I have had more than just a passing interest in the James Bond phenomenon since reading Ian Fleming’s 007 novels one after the other in the dim and distant.
Sean Connery nailed the chain-smoking, borderline alcoholic, often morose character better than any of his successors, but Daniel Craig, with the appropriate ‘cold blue eyes’, has perfectly acclimatised Bond to the new age. He has been aided and abetted in this by director Sam Mendes who, if anything, has improved on his outstanding Skyfall (2012) with this latest outing, which, for all its blistering CGI, is imbued with a comforting retro feel.
A brilliantly conceived and executed opening sequence finds Bond in Mexico City on the Day of the Dead. To the dismay of M (Ralph Fiennes), he is acting as a vigilante, on a personal mission that will evolve into a major crisis. His target is the ruthless head of SPECTRE, an international crime organisation – Blofeld (Fleming named him after Henry’s father). And who better to play the odious, ever present villain than the scene-eating Christoph Waltz.
Assisting Bond is Q (Ben Whishaw) – a creation of the cinema who was not present in any of the books – but instead of producing an array of dazzling gizmos the brainiac is more focused on nerdy keyboard warfare.

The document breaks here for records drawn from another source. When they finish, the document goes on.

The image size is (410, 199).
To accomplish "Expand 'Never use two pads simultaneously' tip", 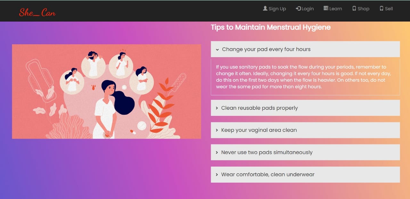I will pos(305,152).
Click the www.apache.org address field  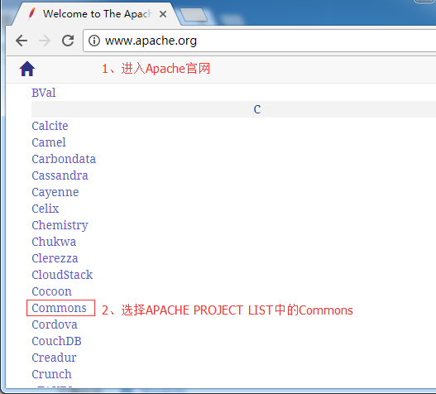(x=260, y=41)
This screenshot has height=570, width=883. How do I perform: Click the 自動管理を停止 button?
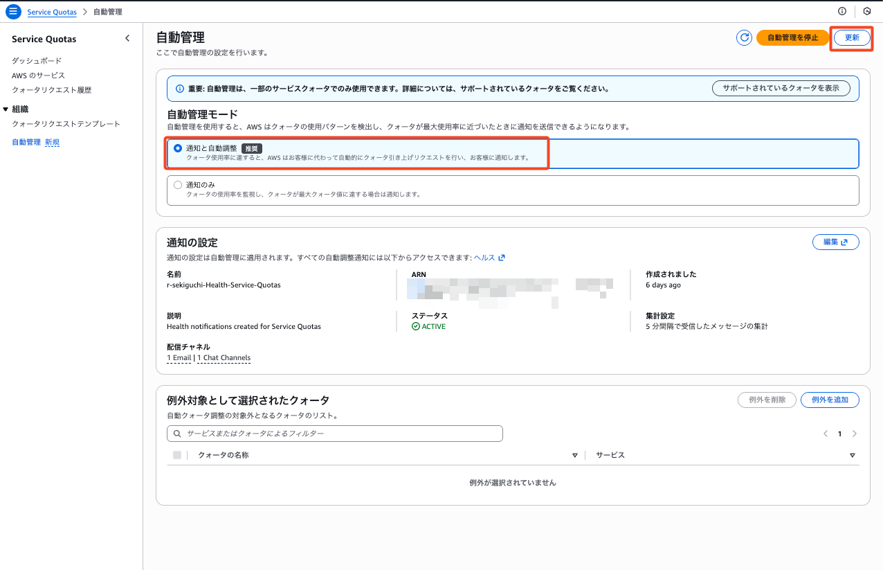pyautogui.click(x=792, y=38)
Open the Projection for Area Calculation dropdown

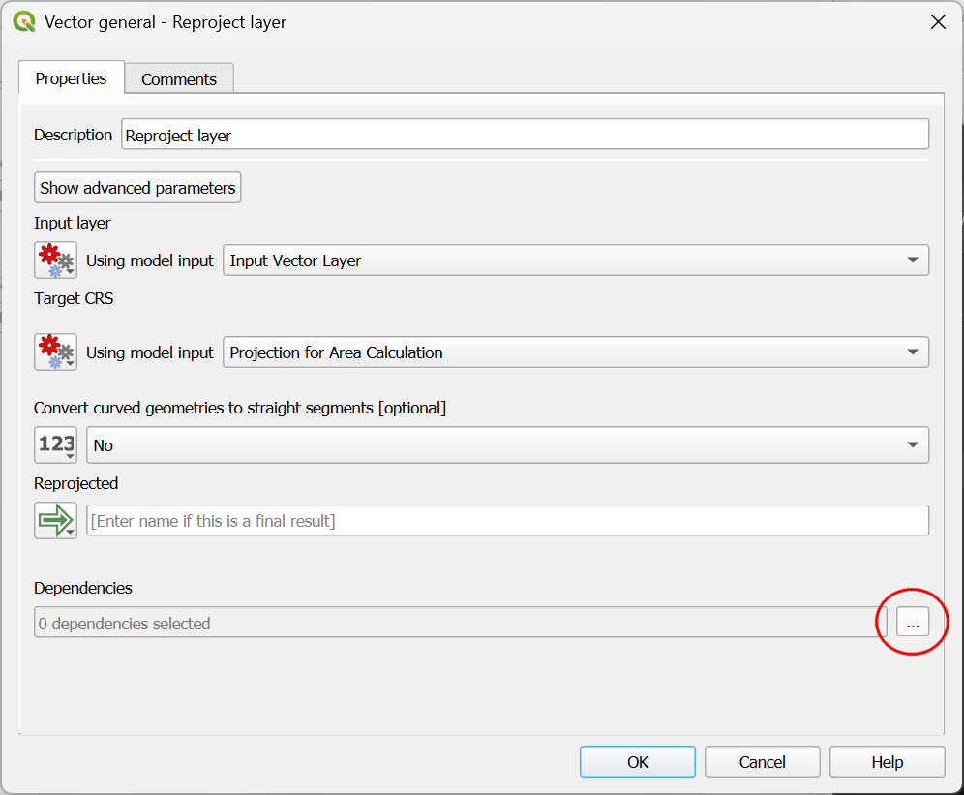pos(575,352)
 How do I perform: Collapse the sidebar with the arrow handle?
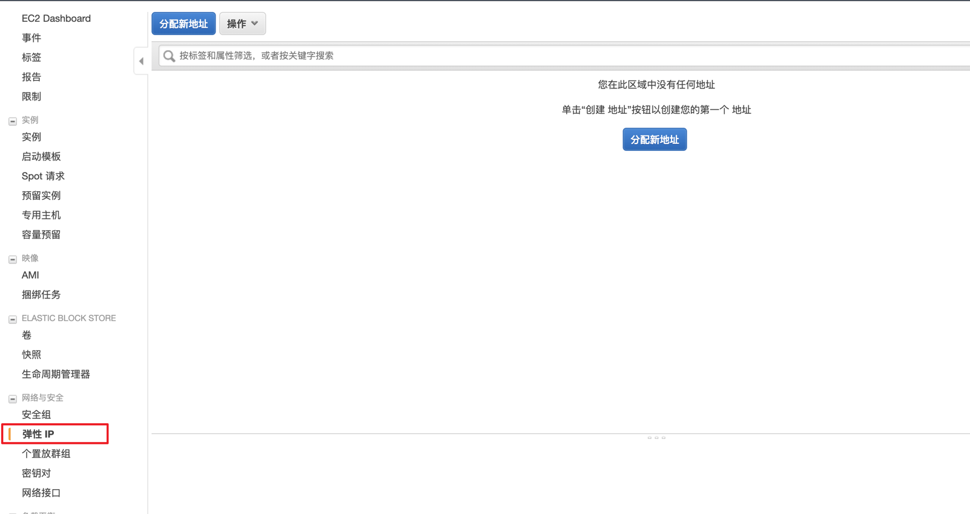(x=141, y=61)
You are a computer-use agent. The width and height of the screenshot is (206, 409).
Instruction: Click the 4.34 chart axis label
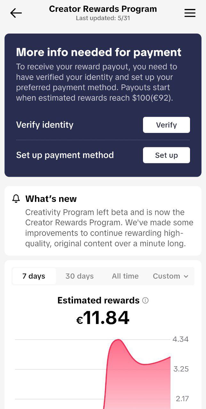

Miss Moneypenny (Naomie Harris) is allowed to leave the office and be more involved than usual and Madeleine (Léa Seydoux), the Bond Girl, is appropriately sexy and capable of looking after herself.
The plot is convoluted but coherent, the chases are almost but not quite overdone and a pulsating score by Thomas Newman supplements Monty Norman’s immediately recognisable theme as Hoyte Van Hoytema’s luscious cinematography follows the action through London and Rome, Austria and Morocco. But best of all is the movie’s sense of itself, managing to be both dead serious in intent but frequently tongue in cheek in delivery – Bond’s seduction of Madeleine on the train after throttling a horrible hairy bad guy is wonderfully corny.
There’s even a good old-fashioned torture scene. I loved it.